Instructions to follow: Transcribe the records in full, keeping every character as it is.

(Data extracts)

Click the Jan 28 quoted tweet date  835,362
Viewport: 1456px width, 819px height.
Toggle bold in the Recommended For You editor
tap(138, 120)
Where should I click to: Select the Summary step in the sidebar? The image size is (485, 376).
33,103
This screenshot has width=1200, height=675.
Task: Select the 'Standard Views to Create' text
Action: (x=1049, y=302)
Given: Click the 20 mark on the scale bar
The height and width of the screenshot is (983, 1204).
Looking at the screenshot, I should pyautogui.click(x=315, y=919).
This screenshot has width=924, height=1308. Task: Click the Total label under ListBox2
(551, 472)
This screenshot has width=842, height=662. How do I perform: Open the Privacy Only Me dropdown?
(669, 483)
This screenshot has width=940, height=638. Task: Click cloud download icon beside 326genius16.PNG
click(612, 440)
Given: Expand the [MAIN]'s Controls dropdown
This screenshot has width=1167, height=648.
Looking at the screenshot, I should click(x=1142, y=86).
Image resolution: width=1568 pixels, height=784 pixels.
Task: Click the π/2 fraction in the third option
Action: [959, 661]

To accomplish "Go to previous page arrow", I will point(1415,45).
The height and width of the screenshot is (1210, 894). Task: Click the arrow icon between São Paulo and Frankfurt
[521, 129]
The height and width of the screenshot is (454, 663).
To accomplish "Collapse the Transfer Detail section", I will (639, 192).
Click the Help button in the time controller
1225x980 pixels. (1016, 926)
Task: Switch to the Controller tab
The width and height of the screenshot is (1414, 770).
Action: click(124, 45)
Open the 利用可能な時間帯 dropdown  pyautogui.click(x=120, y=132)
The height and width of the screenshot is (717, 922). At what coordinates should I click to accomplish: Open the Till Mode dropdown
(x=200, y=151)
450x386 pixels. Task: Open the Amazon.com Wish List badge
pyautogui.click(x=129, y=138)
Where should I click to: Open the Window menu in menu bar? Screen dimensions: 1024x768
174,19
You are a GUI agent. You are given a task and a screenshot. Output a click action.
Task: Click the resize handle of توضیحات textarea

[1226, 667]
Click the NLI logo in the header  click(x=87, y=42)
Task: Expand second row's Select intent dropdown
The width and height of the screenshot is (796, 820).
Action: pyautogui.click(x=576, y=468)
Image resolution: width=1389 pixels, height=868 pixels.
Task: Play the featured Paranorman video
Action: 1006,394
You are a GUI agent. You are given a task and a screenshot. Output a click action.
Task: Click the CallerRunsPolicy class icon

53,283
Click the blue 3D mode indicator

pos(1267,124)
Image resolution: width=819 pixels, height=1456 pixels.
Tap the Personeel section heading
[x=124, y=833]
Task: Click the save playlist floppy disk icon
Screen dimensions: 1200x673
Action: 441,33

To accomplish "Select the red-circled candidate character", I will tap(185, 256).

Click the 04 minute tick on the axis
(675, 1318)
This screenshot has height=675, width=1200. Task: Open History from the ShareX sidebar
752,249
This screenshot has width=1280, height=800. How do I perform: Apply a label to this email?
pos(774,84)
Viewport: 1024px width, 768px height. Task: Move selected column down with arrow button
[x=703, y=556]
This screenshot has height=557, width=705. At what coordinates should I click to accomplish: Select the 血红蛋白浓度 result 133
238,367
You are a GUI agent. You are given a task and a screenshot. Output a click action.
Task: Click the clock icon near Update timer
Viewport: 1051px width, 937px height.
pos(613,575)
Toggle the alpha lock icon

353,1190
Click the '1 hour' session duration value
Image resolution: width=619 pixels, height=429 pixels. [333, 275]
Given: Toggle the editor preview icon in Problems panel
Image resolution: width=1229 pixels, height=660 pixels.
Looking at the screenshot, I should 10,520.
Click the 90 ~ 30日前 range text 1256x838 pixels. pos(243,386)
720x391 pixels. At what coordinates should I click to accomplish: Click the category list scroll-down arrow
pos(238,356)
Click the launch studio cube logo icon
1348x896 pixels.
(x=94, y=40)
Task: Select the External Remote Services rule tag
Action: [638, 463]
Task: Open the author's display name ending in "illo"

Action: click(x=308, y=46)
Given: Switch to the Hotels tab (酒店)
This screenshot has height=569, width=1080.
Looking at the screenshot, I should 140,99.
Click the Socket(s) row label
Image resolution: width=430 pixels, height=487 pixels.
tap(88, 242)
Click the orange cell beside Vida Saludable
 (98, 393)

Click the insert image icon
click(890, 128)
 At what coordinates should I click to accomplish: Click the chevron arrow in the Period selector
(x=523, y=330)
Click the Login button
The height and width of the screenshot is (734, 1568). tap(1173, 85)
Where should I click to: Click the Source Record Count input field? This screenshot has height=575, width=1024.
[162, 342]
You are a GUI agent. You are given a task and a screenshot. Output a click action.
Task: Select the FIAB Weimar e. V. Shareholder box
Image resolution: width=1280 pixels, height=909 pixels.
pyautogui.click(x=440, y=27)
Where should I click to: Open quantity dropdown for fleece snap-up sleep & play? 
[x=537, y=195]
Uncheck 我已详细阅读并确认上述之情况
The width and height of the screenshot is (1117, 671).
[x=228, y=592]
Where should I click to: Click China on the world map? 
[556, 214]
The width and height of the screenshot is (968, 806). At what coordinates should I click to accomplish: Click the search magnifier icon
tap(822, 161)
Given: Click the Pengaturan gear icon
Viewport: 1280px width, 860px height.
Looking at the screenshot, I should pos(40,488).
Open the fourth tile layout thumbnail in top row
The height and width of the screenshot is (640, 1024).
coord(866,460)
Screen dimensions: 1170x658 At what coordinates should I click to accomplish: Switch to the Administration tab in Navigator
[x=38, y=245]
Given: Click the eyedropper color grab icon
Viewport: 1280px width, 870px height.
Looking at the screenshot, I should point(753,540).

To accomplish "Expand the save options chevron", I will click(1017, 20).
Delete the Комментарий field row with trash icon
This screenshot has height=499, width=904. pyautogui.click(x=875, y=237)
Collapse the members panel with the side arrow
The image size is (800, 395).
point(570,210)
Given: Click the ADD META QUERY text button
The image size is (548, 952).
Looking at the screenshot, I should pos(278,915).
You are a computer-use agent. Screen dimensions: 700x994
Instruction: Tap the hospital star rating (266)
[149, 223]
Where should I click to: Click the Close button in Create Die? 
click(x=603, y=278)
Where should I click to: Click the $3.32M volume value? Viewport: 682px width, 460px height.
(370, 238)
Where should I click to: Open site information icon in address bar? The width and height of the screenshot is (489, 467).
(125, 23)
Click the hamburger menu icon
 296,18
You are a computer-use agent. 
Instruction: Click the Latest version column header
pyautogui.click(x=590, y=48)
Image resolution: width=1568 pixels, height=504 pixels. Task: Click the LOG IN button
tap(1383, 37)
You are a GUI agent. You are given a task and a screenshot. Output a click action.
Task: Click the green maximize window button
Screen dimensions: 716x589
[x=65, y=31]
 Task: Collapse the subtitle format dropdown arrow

(End Data extracts)

Task result:
Click the Jan 28 quoted tweet date  835,362
Viewport: 1456px width, 819px height.
Toggle bold in the Recommended For You editor
tap(138, 120)
Where should I click to: Select the Summary step in the sidebar? The image size is (485, 376).
33,103
This screenshot has width=1200, height=675.
Task: Select the 'Standard Views to Create' text
Action: (x=1049, y=302)
Given: Click the 20 mark on the scale bar
The height and width of the screenshot is (983, 1204).
Looking at the screenshot, I should pyautogui.click(x=315, y=919).
This screenshot has width=924, height=1308. Task: Click the Total label under ListBox2
(551, 472)
This screenshot has width=842, height=662. How do I perform: Open the Privacy Only Me dropdown?
(669, 483)
This screenshot has width=940, height=638. Task: Click cloud download icon beside 326genius16.PNG
click(612, 440)
Given: Expand the [MAIN]'s Controls dropdown
This screenshot has width=1167, height=648.
Looking at the screenshot, I should click(x=1142, y=86).
Image resolution: width=1568 pixels, height=784 pixels.
Task: Click the π/2 fraction in the third option
Action: [959, 661]

To accomplish "Go to previous page arrow", I will point(1415,45).
The height and width of the screenshot is (1210, 894). Task: Click the arrow icon between São Paulo and Frankfurt
[521, 129]
The height and width of the screenshot is (454, 663).
To accomplish "Collapse the Transfer Detail section", I will (639, 192).
Click the Help button in the time controller
1225x980 pixels. (1016, 926)
Task: Switch to the Controller tab
The width and height of the screenshot is (1414, 770).
Action: click(124, 45)
Open the 利用可能な時間帯 dropdown  pyautogui.click(x=120, y=132)
The height and width of the screenshot is (717, 922). At what coordinates should I click to accomplish: Open the Till Mode dropdown
(x=200, y=151)
450x386 pixels. Task: Open the Amazon.com Wish List badge
pyautogui.click(x=129, y=138)
Where should I click to: Open the Window menu in menu bar? Screen dimensions: 1024x768
174,19
You are a GUI agent. You are given a task and a screenshot. Output a click action.
Task: Click the resize handle of توضیحات textarea

[1226, 667]
Click the NLI logo in the header  click(x=87, y=42)
Task: Expand second row's Select intent dropdown
The width and height of the screenshot is (796, 820).
Action: pyautogui.click(x=576, y=468)
Image resolution: width=1389 pixels, height=868 pixels.
Task: Play the featured Paranorman video
Action: 1006,394
You are a GUI agent. You are given a task and a screenshot. Output a click action.
Task: Click the CallerRunsPolicy class icon

53,283
Click the blue 3D mode indicator

pos(1267,124)
Image resolution: width=819 pixels, height=1456 pixels.
Tap the Personeel section heading
[x=124, y=833]
Task: Click the save playlist floppy disk icon
Screen dimensions: 1200x673
Action: 441,33

To accomplish "Select the red-circled candidate character", I will tap(185, 256).

Click the 04 minute tick on the axis
(675, 1318)
This screenshot has height=675, width=1200. Task: Open History from the ShareX sidebar
752,249
This screenshot has width=1280, height=800. How do I perform: Apply a label to this email?
pos(774,84)
Viewport: 1024px width, 768px height. Task: Move selected column down with arrow button
[x=703, y=556]
This screenshot has height=557, width=705. At what coordinates should I click to accomplish: Select the 血红蛋白浓度 result 133
238,367
You are a GUI agent. You are given a task and a screenshot. Output a click action.
Task: Click the clock icon near Update timer
Viewport: 1051px width, 937px height.
pos(613,575)
Toggle the alpha lock icon

353,1190
Click the '1 hour' session duration value
Image resolution: width=619 pixels, height=429 pixels. [333, 275]
Given: Toggle the editor preview icon in Problems panel
Image resolution: width=1229 pixels, height=660 pixels.
Looking at the screenshot, I should 10,520.
Click the 90 ~ 30日前 range text 1256x838 pixels. pos(243,386)
720x391 pixels. At what coordinates should I click to accomplish: Click the category list scroll-down arrow
pos(238,356)
Click the launch studio cube logo icon
1348x896 pixels.
(x=94, y=40)
Task: Select the External Remote Services rule tag
Action: [638, 463]
Task: Open the author's display name ending in "illo"

Action: click(x=308, y=46)
Given: Switch to the Hotels tab (酒店)
This screenshot has height=569, width=1080.
Looking at the screenshot, I should 140,99.
Click the Socket(s) row label
Image resolution: width=430 pixels, height=487 pixels.
tap(88, 242)
Click the orange cell beside Vida Saludable
 (98, 393)

Click the insert image icon
click(890, 128)
 At what coordinates should I click to accomplish: Click the chevron arrow in the Period selector
(x=523, y=330)
Click the Login button
The height and width of the screenshot is (734, 1568). tap(1173, 85)
Where should I click to: Click the Source Record Count input field? This screenshot has height=575, width=1024.
[162, 342]
You are a GUI agent. You are given a task and a screenshot. Output a click action.
Task: Select the FIAB Weimar e. V. Shareholder box
Image resolution: width=1280 pixels, height=909 pixels.
pyautogui.click(x=440, y=27)
Where should I click to: Open quantity dropdown for fleece snap-up sleep & play? 
[x=537, y=195]
Uncheck 我已详细阅读并确认上述之情况
The width and height of the screenshot is (1117, 671).
[x=228, y=592]
Where should I click to: Click China on the world map? 
[556, 214]
The width and height of the screenshot is (968, 806). At what coordinates should I click to accomplish: Click the search magnifier icon
tap(822, 161)
Given: Click the Pengaturan gear icon
Viewport: 1280px width, 860px height.
Looking at the screenshot, I should pos(40,488).
Open the fourth tile layout thumbnail in top row
The height and width of the screenshot is (640, 1024).
coord(866,460)
Screen dimensions: 1170x658 At what coordinates should I click to accomplish: Switch to the Administration tab in Navigator
[x=38, y=245]
Given: Click the eyedropper color grab icon
Viewport: 1280px width, 870px height.
Looking at the screenshot, I should point(753,540).

To accomplish "Expand the save options chevron", I will click(1017, 20).
Delete the Комментарий field row with trash icon
This screenshot has height=499, width=904. pyautogui.click(x=875, y=237)
Collapse the members panel with the side arrow
The image size is (800, 395).
point(570,210)
Given: Click the ADD META QUERY text button
The image size is (548, 952).
Looking at the screenshot, I should pos(278,915).
You are a computer-use agent. Screen dimensions: 700x994
Instruction: Tap the hospital star rating (266)
[149, 223]
Where should I click to: Click the Close button in Create Die? 
click(x=603, y=278)
Where should I click to: Click the $3.32M volume value? Viewport: 682px width, 460px height.
(370, 238)
Where should I click to: Open site information icon in address bar? The width and height of the screenshot is (489, 467).
(125, 23)
Click the hamburger menu icon
 296,18
You are a computer-use agent. 
Instruction: Click the Latest version column header
pyautogui.click(x=590, y=48)
Image resolution: width=1568 pixels, height=504 pixels. Task: Click the LOG IN button
tap(1383, 37)
You are a GUI agent. You are given a task and a screenshot. Output a click action.
Task: Click the green maximize window button
Screen dimensions: 716x589
[x=65, y=31]
 Task: Collapse the subtitle format dropdown arrow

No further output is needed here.